▸ **Task instructions**:
Leaving out any pictures, print the entries that follow exactly as they stand.

▸ **Saved data entries**:

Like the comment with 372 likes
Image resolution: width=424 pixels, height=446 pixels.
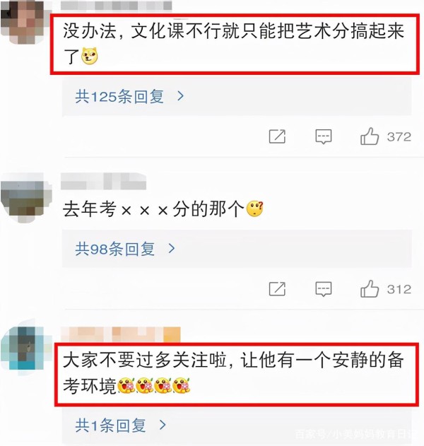point(370,136)
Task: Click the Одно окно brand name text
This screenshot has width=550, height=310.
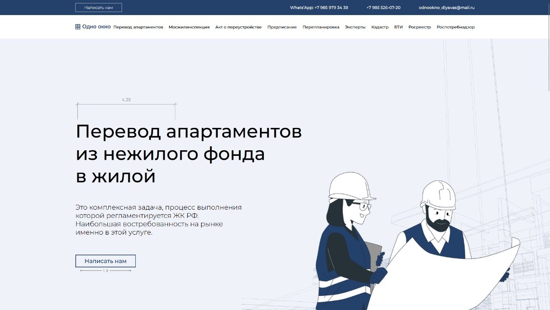Action: (96, 26)
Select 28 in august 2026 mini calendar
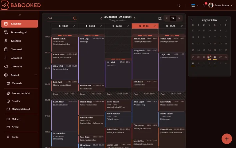The height and width of the screenshot is (148, 236). coord(215,57)
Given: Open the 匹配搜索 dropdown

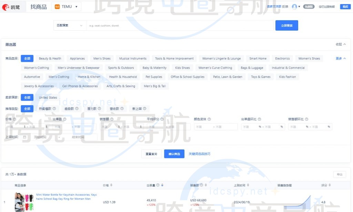Looking at the screenshot, I should coord(70,25).
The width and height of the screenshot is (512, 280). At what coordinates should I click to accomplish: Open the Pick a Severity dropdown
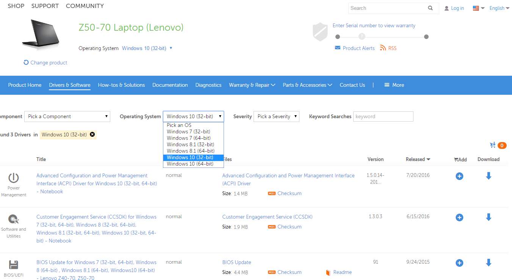pyautogui.click(x=276, y=116)
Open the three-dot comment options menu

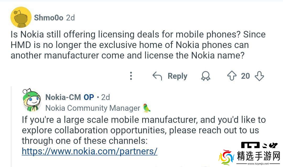131,76
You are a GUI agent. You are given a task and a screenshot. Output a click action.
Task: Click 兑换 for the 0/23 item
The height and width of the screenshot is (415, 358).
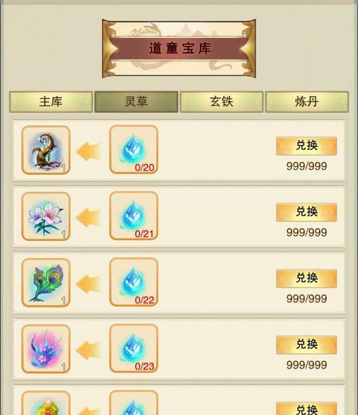pos(306,345)
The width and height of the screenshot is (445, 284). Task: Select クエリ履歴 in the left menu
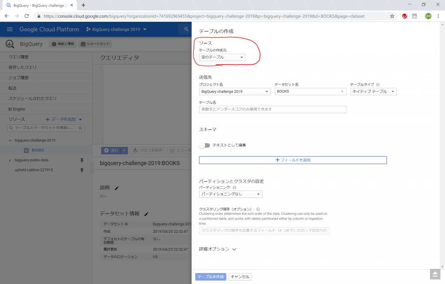(x=19, y=57)
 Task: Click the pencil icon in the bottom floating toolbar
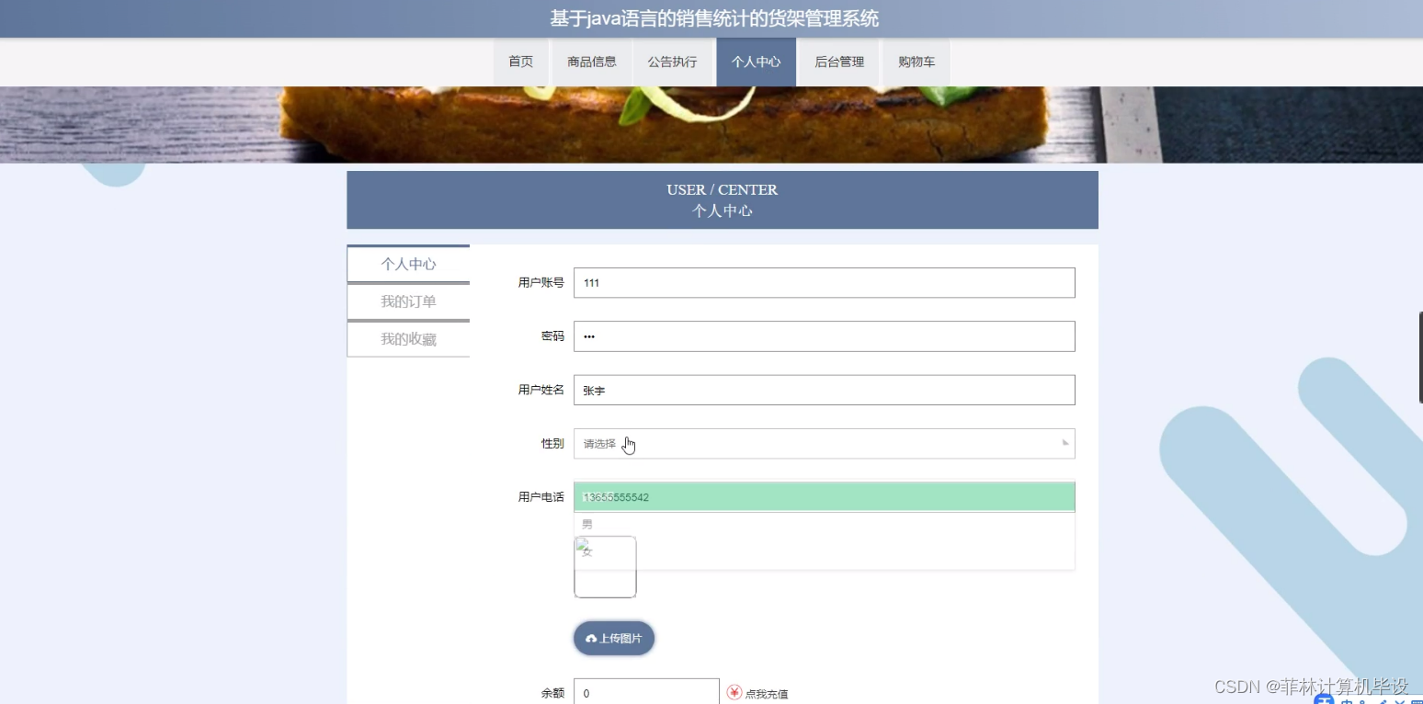click(x=1383, y=702)
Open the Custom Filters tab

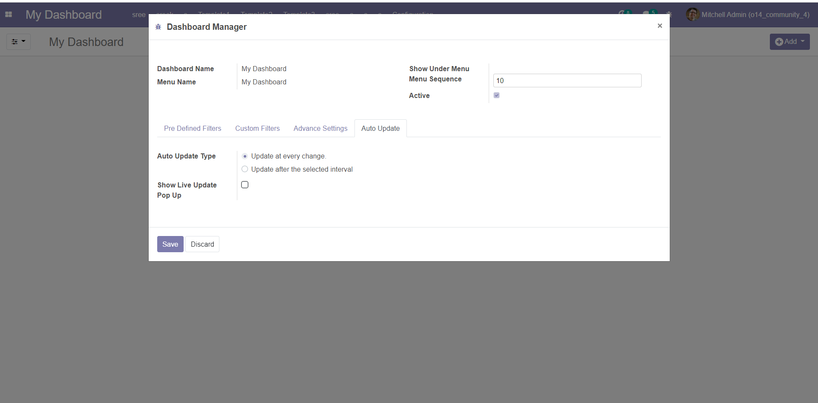[x=257, y=129]

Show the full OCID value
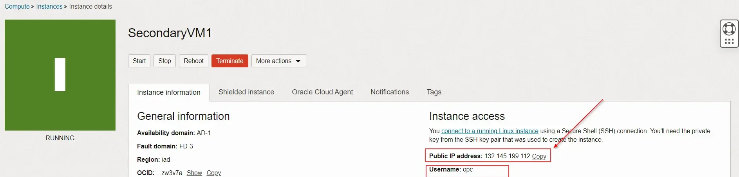coord(194,173)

▸ **Task answer**:
Like the comment with 372 likes
Image resolution: width=424 pixels, height=446 pixels.
point(370,136)
Task: Click the Одно окно brand name text
This screenshot has width=550, height=310.
Action: (96, 26)
Select 28 in august 2026 mini calendar
The height and width of the screenshot is (148, 236). coord(215,57)
Given: Open the 匹配搜索 dropdown

Looking at the screenshot, I should coord(70,25).
The width and height of the screenshot is (512, 280). At what coordinates should I click to accomplish: Open the Pick a Severity dropdown
pyautogui.click(x=276, y=116)
Open the three-dot comment options menu

131,76
You are a GUI agent. You are given a task and a screenshot. Output a click action.
Task: Click 兑换 for the 0/23 item
The height and width of the screenshot is (415, 358).
pos(306,345)
The width and height of the screenshot is (445, 284). Task: Select クエリ履歴 in the left menu
(x=19, y=57)
 Task: Click the pencil icon in the bottom floating toolbar
click(x=1383, y=702)
Open the Custom Filters tab

[x=257, y=129]

Show the full OCID value
coord(194,173)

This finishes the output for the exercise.